Democrats continue to insist that the U.S. judiciary system is more than capable of trying Khatalla, the alleged mastermind of the attack on the U.S. consulate in Benghazi, Libya that killed four Americans, including Ambassador Chris Stevens.
“We will try Khattala just as we have successfully tried more than 500 terrorism suspects since 9/11,” said Sen. Patrick Leahy, chairman of the Senate Judiciary Committee, adding that sending Khattala to Guantanamo “is the easy way out.”
Khattala, who has ties to Libyan Islamic militant group Ansar al-Sharia, is reportedly being held aboard a ship and is en route to the U.S.
The military commissions at Gitmo are not simply an alternate legal system for any Muslim accused of terrorism. Jack Goldsmith, a former Bush-era Justice Department official, wrote that Khattala isn’t covered by the 2009 military commissions act, which some of the lawmakers demanding Khattala be tried by military commission helped write.
“There are other complications here, but my first take is that the critics of the Obama administration’s choice of civilian court to incapacitate Abu Khattala don’t have a legal leg to stand on,” Goldsmith wrote.
John Bellinger, former State Department legal adviser under Bush, agreed with Goldsmith that military commissions “are not necessary or appropriate for prosecutions of terror suspects who — like Ahmed Abu Khattala — have clearly violated federal criminal laws and who are captured after a lengthy criminal investigation and careful collection of evidence by the FBI.”

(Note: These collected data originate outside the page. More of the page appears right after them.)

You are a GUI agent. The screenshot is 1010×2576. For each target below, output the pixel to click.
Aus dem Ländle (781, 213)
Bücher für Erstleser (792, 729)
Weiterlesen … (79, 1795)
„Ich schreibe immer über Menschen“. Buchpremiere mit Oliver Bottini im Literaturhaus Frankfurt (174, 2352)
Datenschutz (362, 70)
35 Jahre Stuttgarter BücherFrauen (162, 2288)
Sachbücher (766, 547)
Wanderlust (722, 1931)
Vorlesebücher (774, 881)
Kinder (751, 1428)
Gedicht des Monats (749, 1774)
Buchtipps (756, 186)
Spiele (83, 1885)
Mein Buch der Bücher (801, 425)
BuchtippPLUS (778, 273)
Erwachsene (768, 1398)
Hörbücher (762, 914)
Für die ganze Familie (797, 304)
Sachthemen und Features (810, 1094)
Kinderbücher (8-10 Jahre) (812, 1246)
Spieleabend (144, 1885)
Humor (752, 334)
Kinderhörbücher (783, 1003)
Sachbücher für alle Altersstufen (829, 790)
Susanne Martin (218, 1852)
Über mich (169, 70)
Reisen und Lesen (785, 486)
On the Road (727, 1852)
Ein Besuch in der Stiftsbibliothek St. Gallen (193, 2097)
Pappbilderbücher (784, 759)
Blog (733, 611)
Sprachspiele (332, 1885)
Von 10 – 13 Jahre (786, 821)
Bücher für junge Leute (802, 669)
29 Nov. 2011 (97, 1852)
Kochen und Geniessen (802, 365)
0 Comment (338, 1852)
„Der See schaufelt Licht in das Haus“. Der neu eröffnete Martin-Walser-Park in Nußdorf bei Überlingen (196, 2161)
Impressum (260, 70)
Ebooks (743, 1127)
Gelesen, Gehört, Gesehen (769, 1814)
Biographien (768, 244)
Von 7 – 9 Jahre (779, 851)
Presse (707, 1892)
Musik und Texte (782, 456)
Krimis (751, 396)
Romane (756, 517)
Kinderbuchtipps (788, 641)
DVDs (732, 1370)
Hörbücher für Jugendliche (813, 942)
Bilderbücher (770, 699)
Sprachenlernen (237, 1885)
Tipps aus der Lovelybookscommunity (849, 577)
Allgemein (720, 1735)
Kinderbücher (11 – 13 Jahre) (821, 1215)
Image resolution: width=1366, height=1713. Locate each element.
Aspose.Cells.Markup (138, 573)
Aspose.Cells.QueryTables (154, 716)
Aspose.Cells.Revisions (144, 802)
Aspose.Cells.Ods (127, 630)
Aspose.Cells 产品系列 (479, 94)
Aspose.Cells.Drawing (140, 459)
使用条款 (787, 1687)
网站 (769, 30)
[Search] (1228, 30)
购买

Nor are Republican lawmakers unaware that the suspects in the attack on the U.S. consulate in Benghazi are not covered by the 2001 Authorization to Use Military Force, crafted to justify the use of lethal force and indefinite detention against suspected members of al-Qaida and their allies. According to transcripts released by the House Armed Services Committee, the Chairman of the Joint Chiefs of Staff, Gen. Martin Dempsey, testified in 2012 to that effect.
“The individuals related in the Benghazi attack, those that we believe were either participants or leadership of it are not authorized use of military force,” Dempsey said. “In other words, they don’t fall under the AUMF authorized by the Congress of the United States. So we would not have the capability to simply find them and kill them, either with a remotely-piloted aircraft or with an assault on the ground. Therefore, they will have to be captured, and we would, when asked, provide capture options to do that.”
That fact was cited by Tennessee Republican Senator Bob Corker, who wrote an op-ed in May urging that the 2001 AUMF be expanded to include the Benghazi attackers. He brought it up again during a Senate Armed Services Committee hearing on the AUMF just a few weeks ago – a committee McCain, Cruz and Graham all sit on.
So Republicans are fully aware that the legal authorities authorizing treatment of al-Qaida or Taliban fighters don’t apply to Khattala, because they were told as much.